Santa Clara County’s voter turnout in June’s presidential primary election surpassed both the state and national average. Just about 55 percent of the county’s 788,000 registered voters cast a ballot—far more than in the 2012 primary.
Registrar of Voters Shannon Bushey shared the June 7 turnout rates with a host of other stats, charts and FAQs in her newly released post-election wrap-up.
Interestingly, more than a third of county voters registered without party affiliation opted to vote Democrat. Of the remaining crossovers, 63 percent voted nonpartisan, 2.8 American Independent and less than a half-percent Libertarian. The GOP got no crossover support because the party requires voters to register Republican.

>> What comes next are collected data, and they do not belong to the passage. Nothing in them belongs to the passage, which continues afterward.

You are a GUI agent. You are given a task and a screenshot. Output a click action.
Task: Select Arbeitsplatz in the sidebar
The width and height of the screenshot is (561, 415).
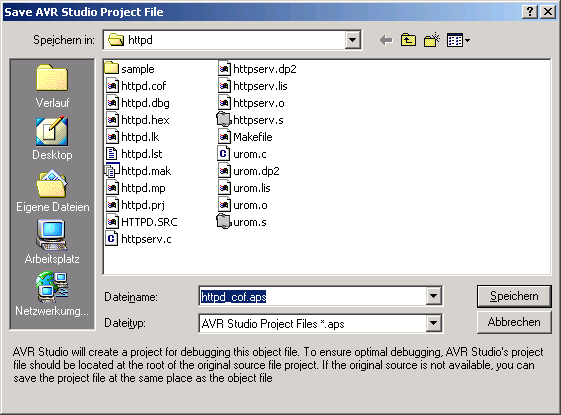point(52,242)
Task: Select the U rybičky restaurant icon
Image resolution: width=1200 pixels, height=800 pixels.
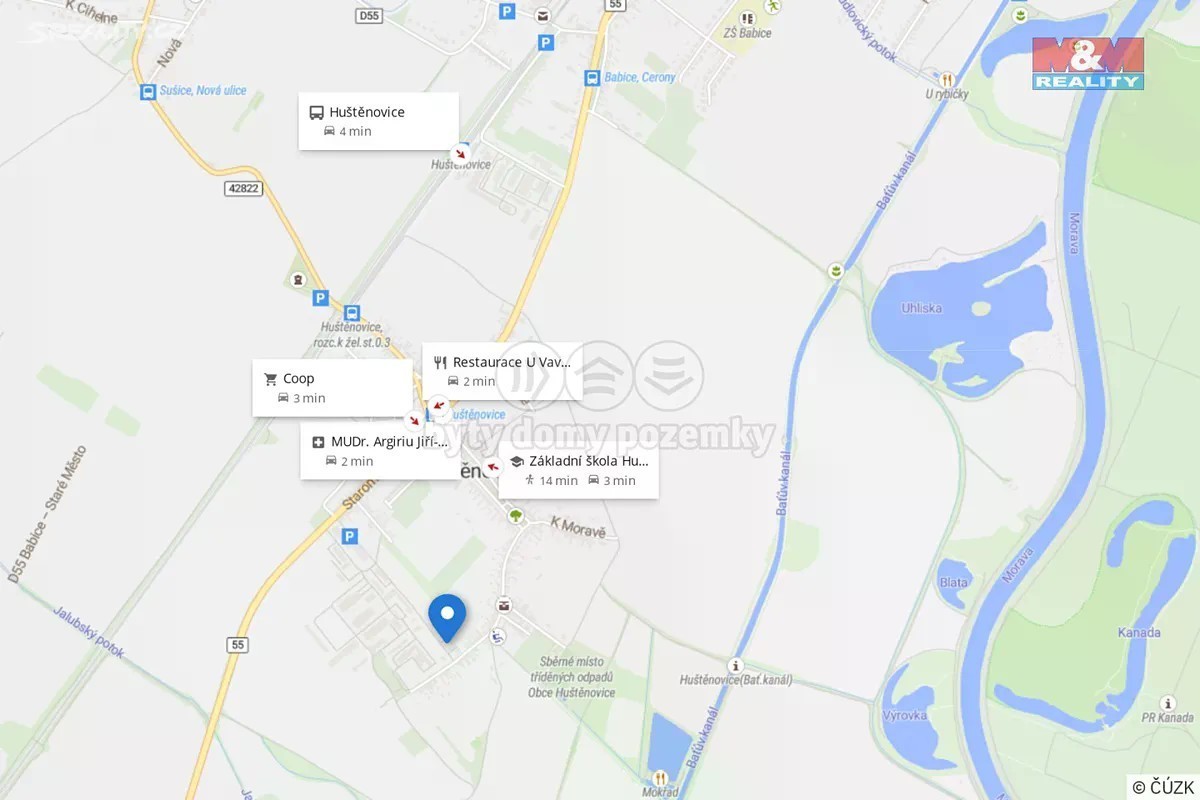Action: pos(946,79)
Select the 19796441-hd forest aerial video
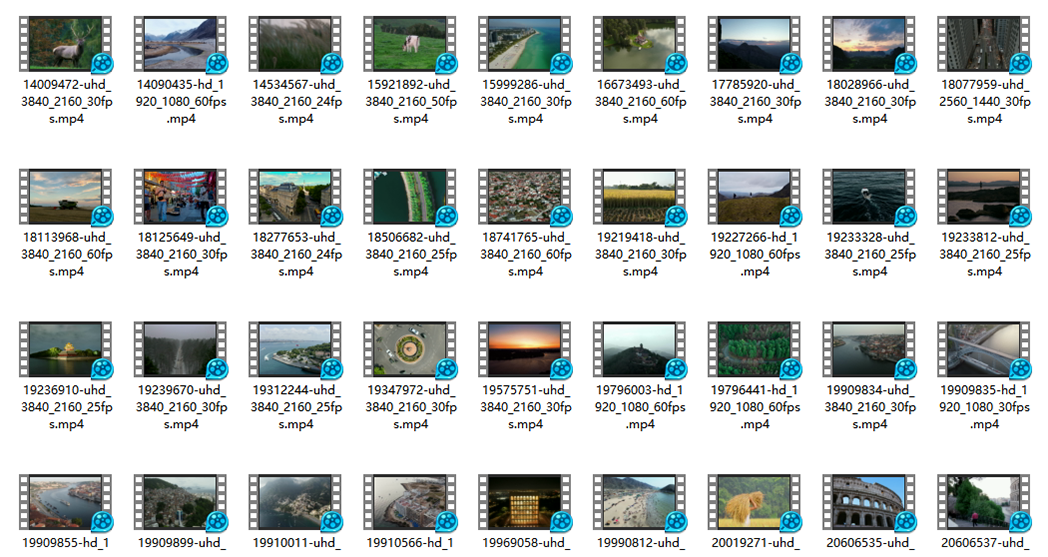 755,349
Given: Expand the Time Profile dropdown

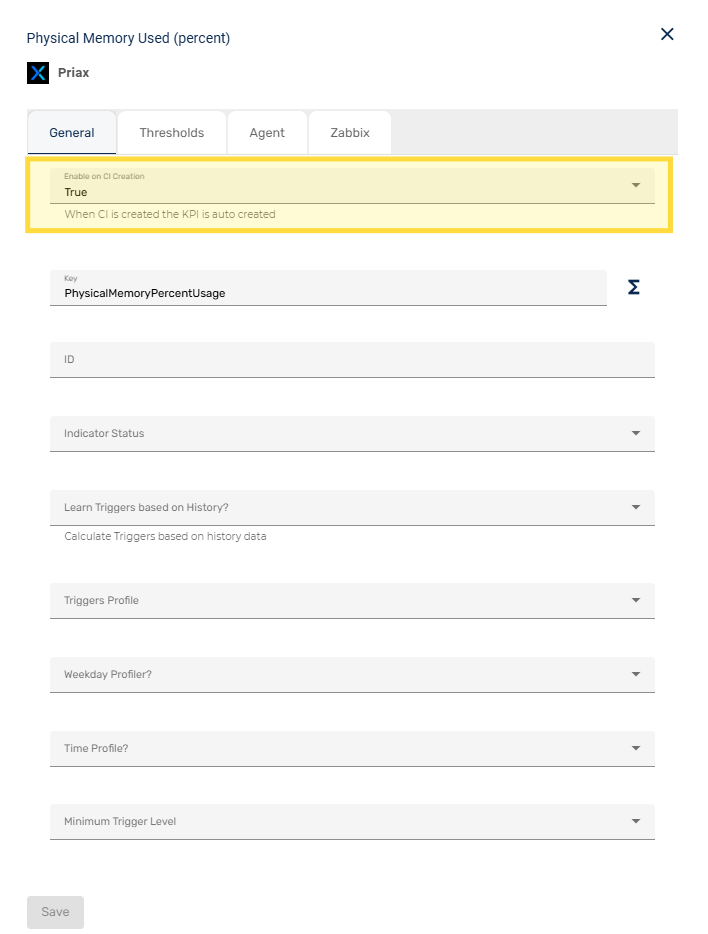Looking at the screenshot, I should (x=352, y=749).
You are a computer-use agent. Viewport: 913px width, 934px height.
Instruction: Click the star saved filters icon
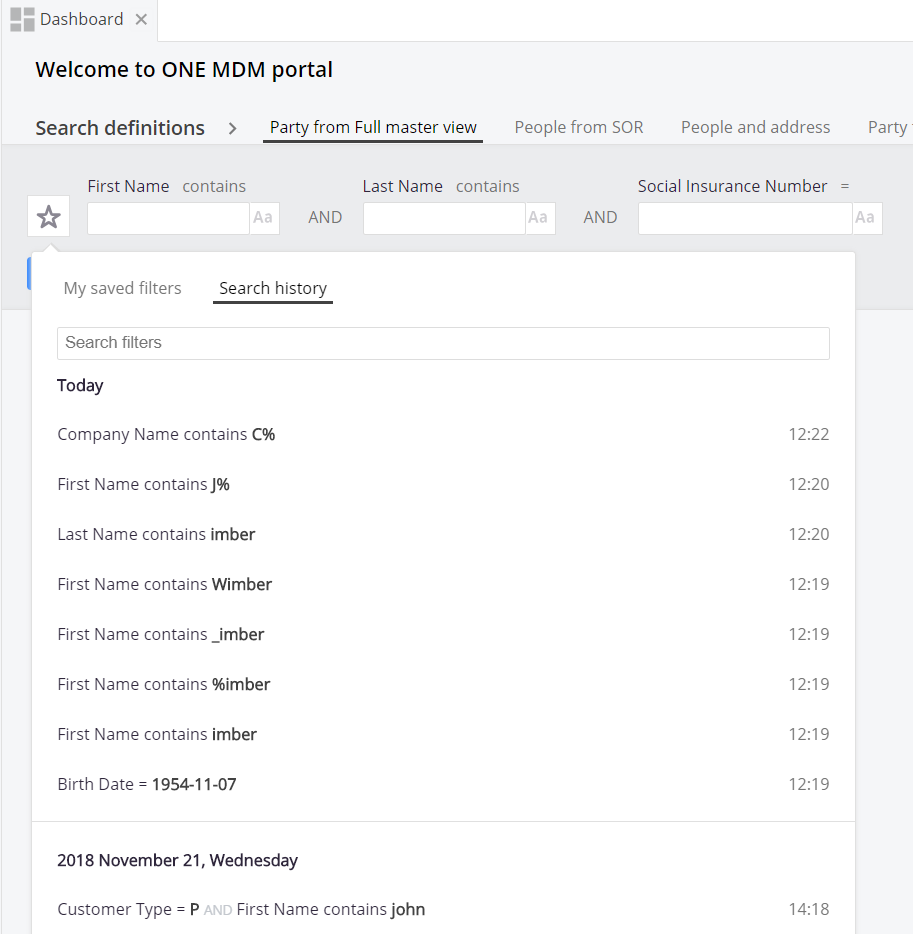coord(49,217)
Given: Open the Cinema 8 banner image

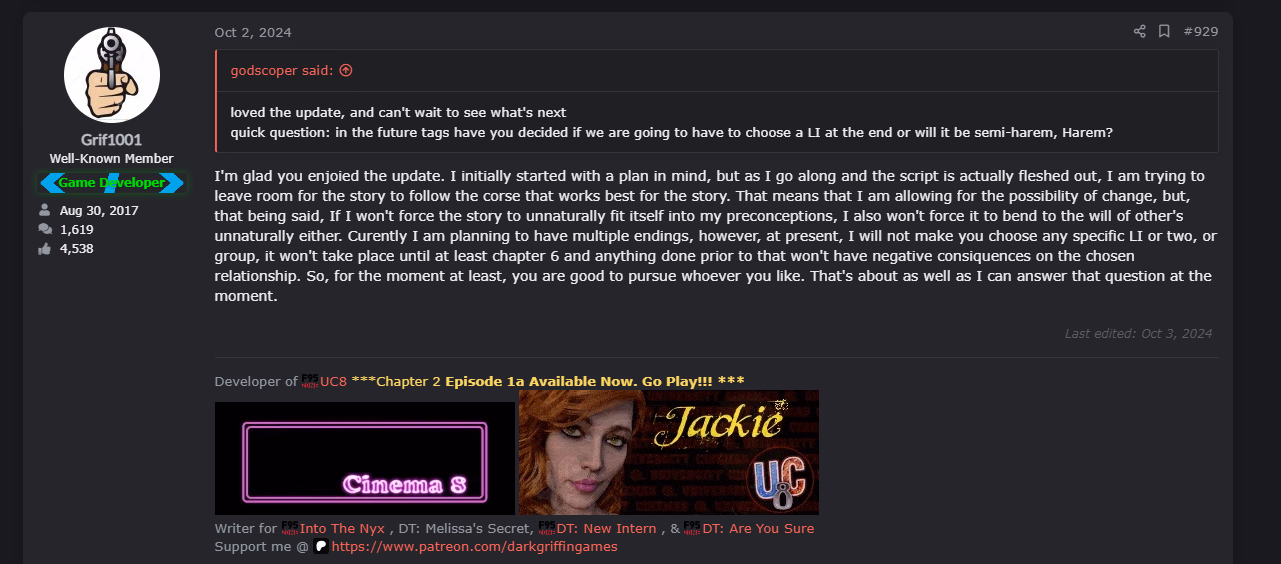Looking at the screenshot, I should (x=365, y=458).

Because the election countywide and the state extended deadlines to mail ballots, the votes took longer to tally, per the report. Results were posted 16 days after election day.

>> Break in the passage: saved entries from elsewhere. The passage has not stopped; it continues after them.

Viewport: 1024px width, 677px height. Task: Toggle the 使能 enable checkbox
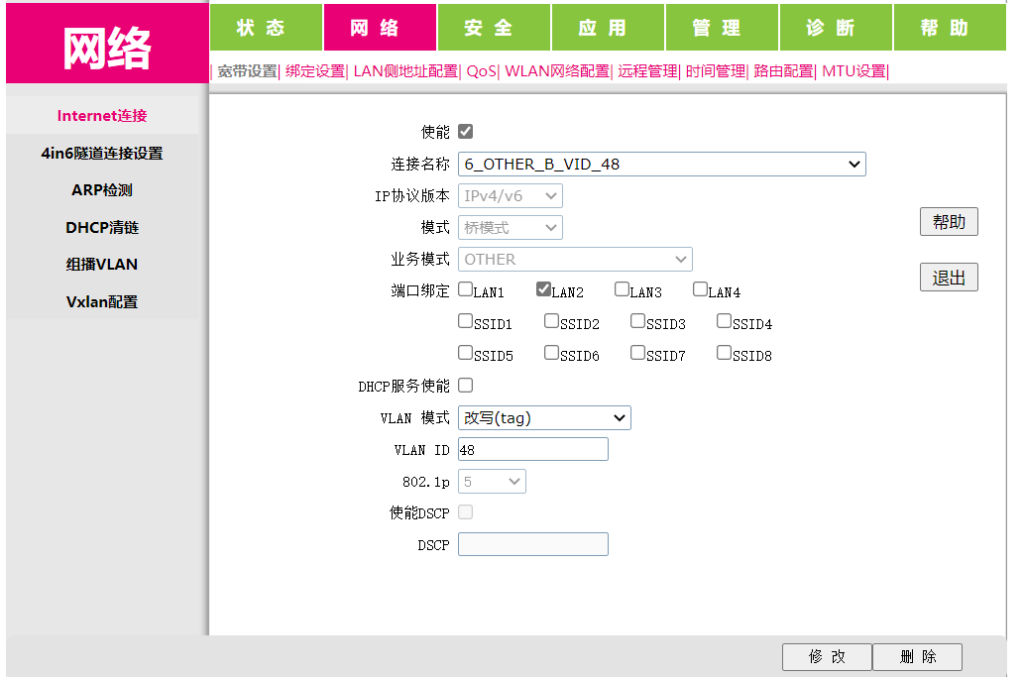[465, 131]
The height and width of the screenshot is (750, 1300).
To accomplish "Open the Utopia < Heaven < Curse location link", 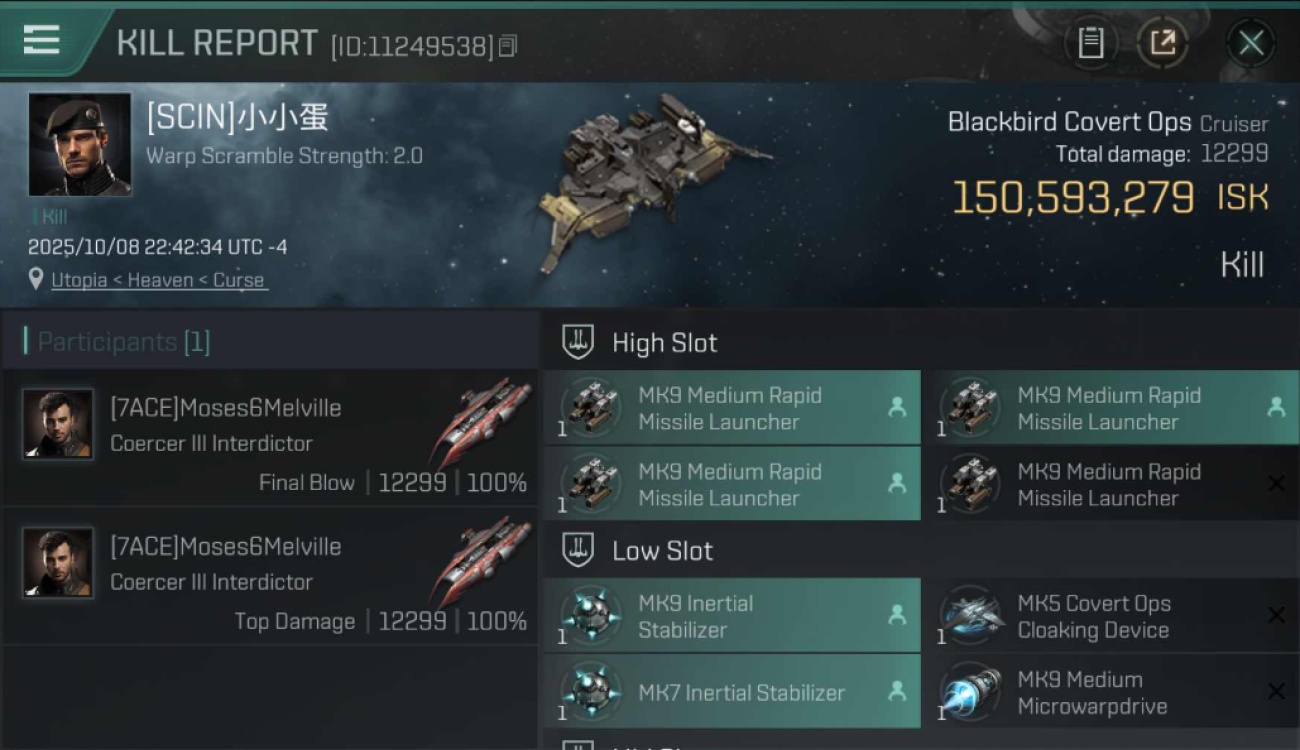I will [x=158, y=280].
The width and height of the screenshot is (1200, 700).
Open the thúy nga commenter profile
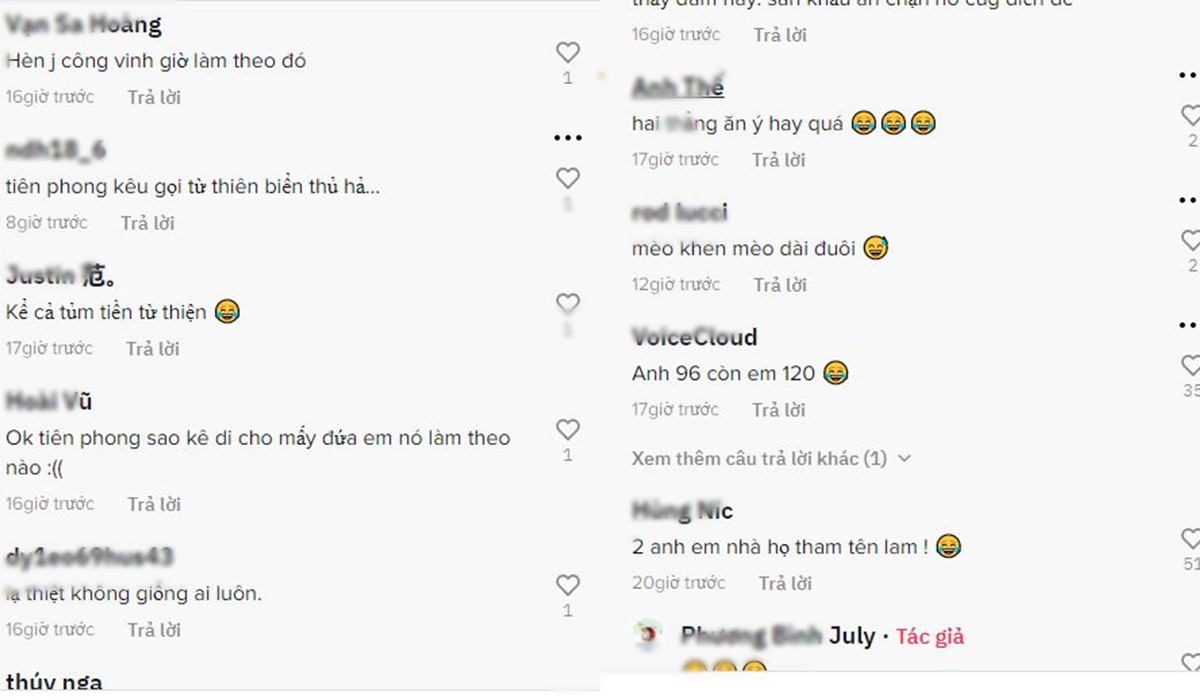click(54, 682)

Presidential election years offer a unique view of voter behavior and political leanings, the report notes. This year’s primary turnout was higher than in 2012 but less than that in 2008, when President Obama won the Democratic nomination leading up to his first term in the White House.
The past two presidential-year elections have seen an uptick in mail-in voter turnout, which has increasingly become more popular than polling place voting. This latest primary was no different.
Total registration increased by more than 4 percent in the two months leading up to June, per the report. By comparison, the 2008 and 2012 elections saw a 7 percent increase leading up to November.
Possibly because of intense interest in the intra-party contest between Hillary Clinton and Bernie Sanders for the Dem nomination, more people chose to cast their votes at a physical polling place instead of mailing it in.
As usual, the ROV grappled with some complications. San Jose’s North Side City Council contest between incumbent Councilman Manh Nguyen and repeat challenger Lan Diep triggered an automatic recount. Unhappy with the results that deemed Diep the victor, Nguyen paid out of pocket for a second recount.
The latest on that drama: Nguyen’s suing the ROV and demanding a rematch in the Nov. 8 General Election.
Meanwhile, an unusually high number of state initiatives meant more work for county election officials, who had to review more than a million signatures in addition to their other duties.
Yet the ROV took it all in stride, Bushey stated.
“For an election encompassing 800,000 voters, more than 800 polling places and more than 430,000 ballots cast, the June 7 … election went as smoothly as could have been hoped,” she wrote in her takeaway summary. “Thousands of ROV staff members, election officers and Election Day volunteers worked tirelessly to prepare for, conduct and verify the election.”